Targeting Two-Tetrad RNA G-Quadruplex in the SARS-CoV-2 RNA Genome Using Tetraphenylethene Derivatives for Antiviral Therapy

Targeting the specific RNA conformations that are crucial for SARS-CoV-2 replication is a viable antiviral approach. The SARS-CoV-2 genome contains GG repeats capable of forming unstable two-tetrad G-quadruplex (GQ) structures, which exist as a mix of conformations, including hairpin (Hp), intra-, and intermolecular GQs. RGQ-1, originating from the nucleocapsid gene's ORF, adopts a dynamic equilibrium of conformations, including intramolecular hairpin and G-quadruplex (Hp-GQ) structures, as confirmed by CD analysis.
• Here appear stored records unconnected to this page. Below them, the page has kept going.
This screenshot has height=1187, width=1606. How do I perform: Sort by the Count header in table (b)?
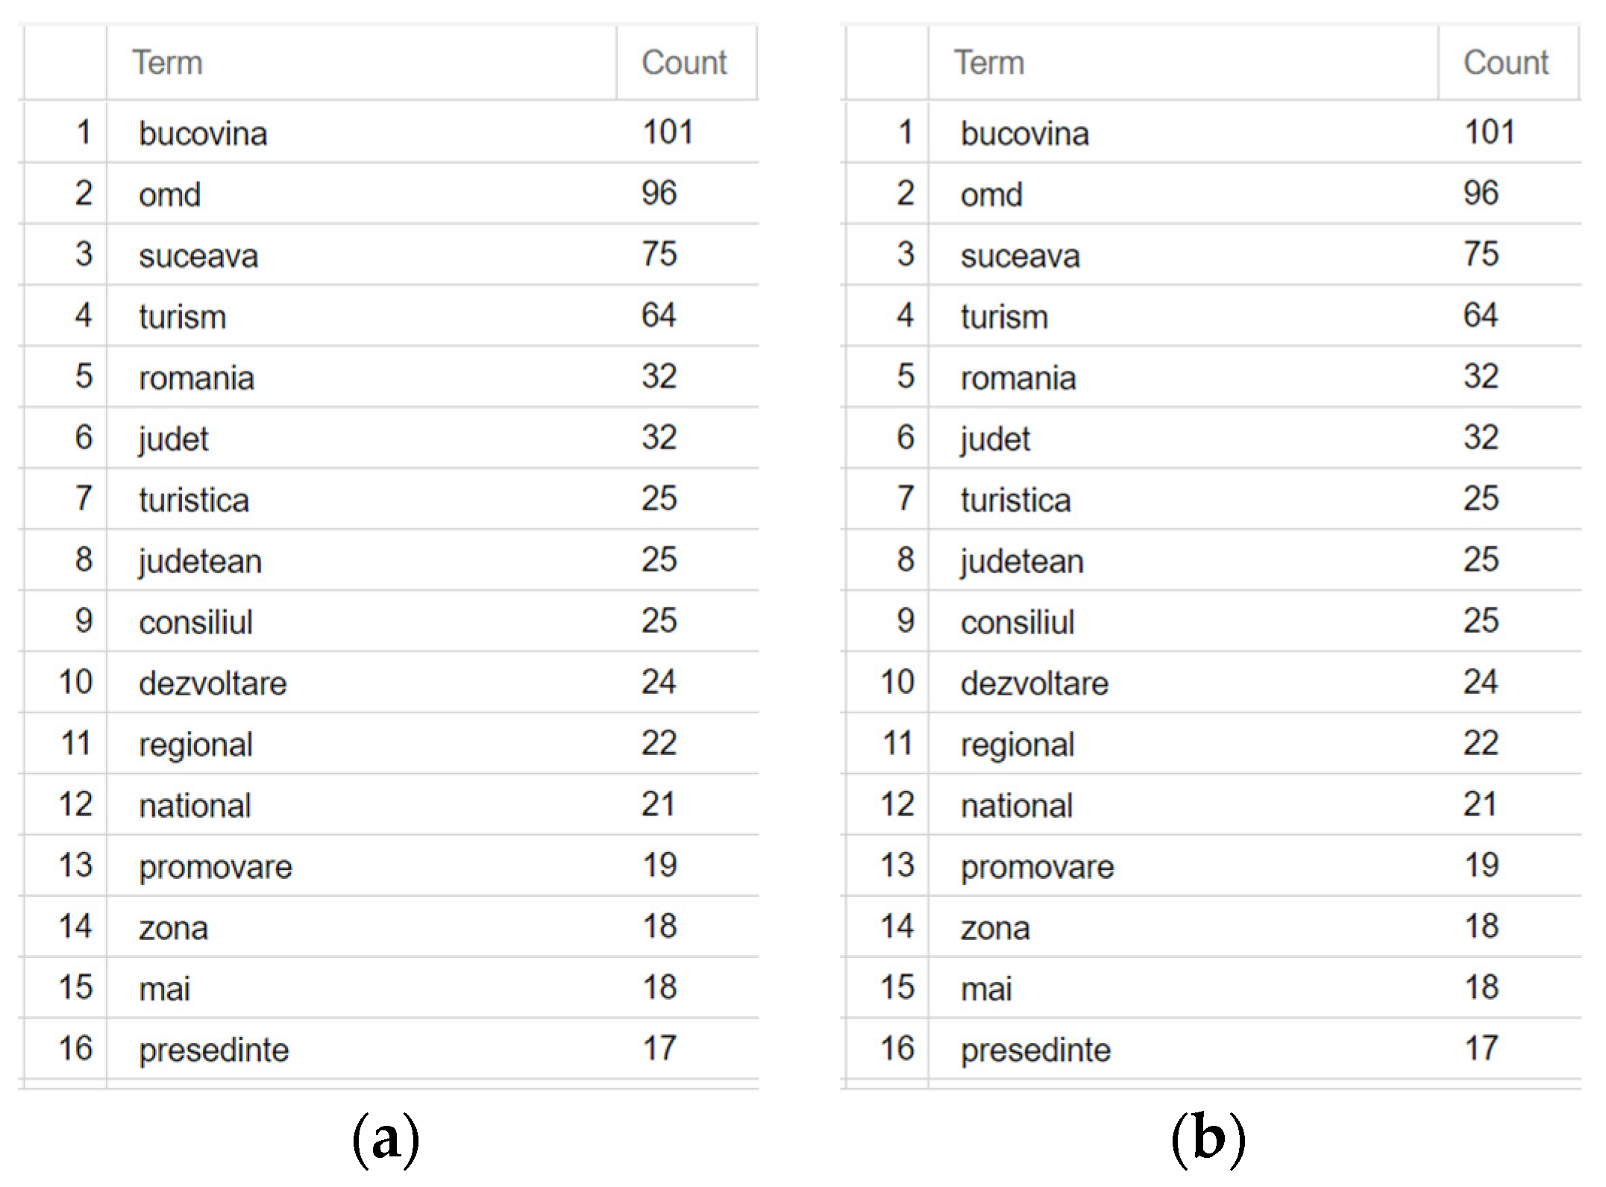pyautogui.click(x=1506, y=63)
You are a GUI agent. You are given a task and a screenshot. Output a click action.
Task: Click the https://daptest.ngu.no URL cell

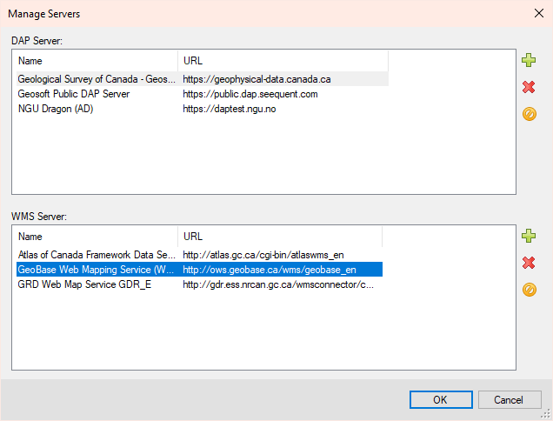(x=229, y=109)
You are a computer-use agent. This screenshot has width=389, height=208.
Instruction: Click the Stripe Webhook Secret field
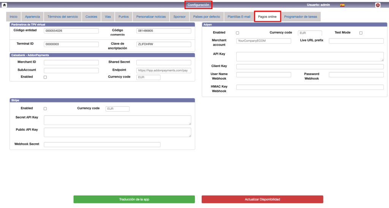[x=102, y=144]
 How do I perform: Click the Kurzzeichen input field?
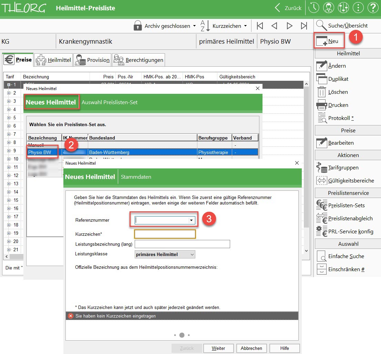pos(165,234)
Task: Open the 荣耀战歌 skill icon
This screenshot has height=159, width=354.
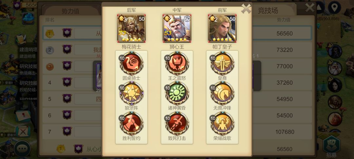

In this study, tetraphenylethene (TPE) derivatives were developed to target the Hp-GQ conformational equilibrium of RGQ-1. EMSA, fluorescence spectroscopy, and ITC assays confirmed that two TPE derivatives, TPE-MePy and TPE-Allyl Py, bind to RGQ-1. CD thermal melting experiments indicate that RGQ-1 is stabilized by 8.56 and 12.54 degrees C in the presence of TPE-MePy and TPE-Allyl Py, respectively. Additionally, luciferase assays demonstrated that TPE derivatives suppressed luciferase activity by 2.2-fold and 3.6-fold, respectively, shifting the HpGQ equilibrium toward the GQ conformation, as suggested by CD spectroscopy. Treatment of SARS-CoV-2-infected A549 cells with TPE derivatives reduced the levels of viral RNA, spikes, and nucleocapsid proteins. To explore their antiviral mechanism, preinfection and postinfection treatments were tested, revealing that the TPE derivatives specifically suppressed the postentry stages of viral replication without affecting viral entry. These findings highlight the therapeutic potential of TPE derivatives in inhibiting key gene expressions critical for SARS-CoV-2 replication.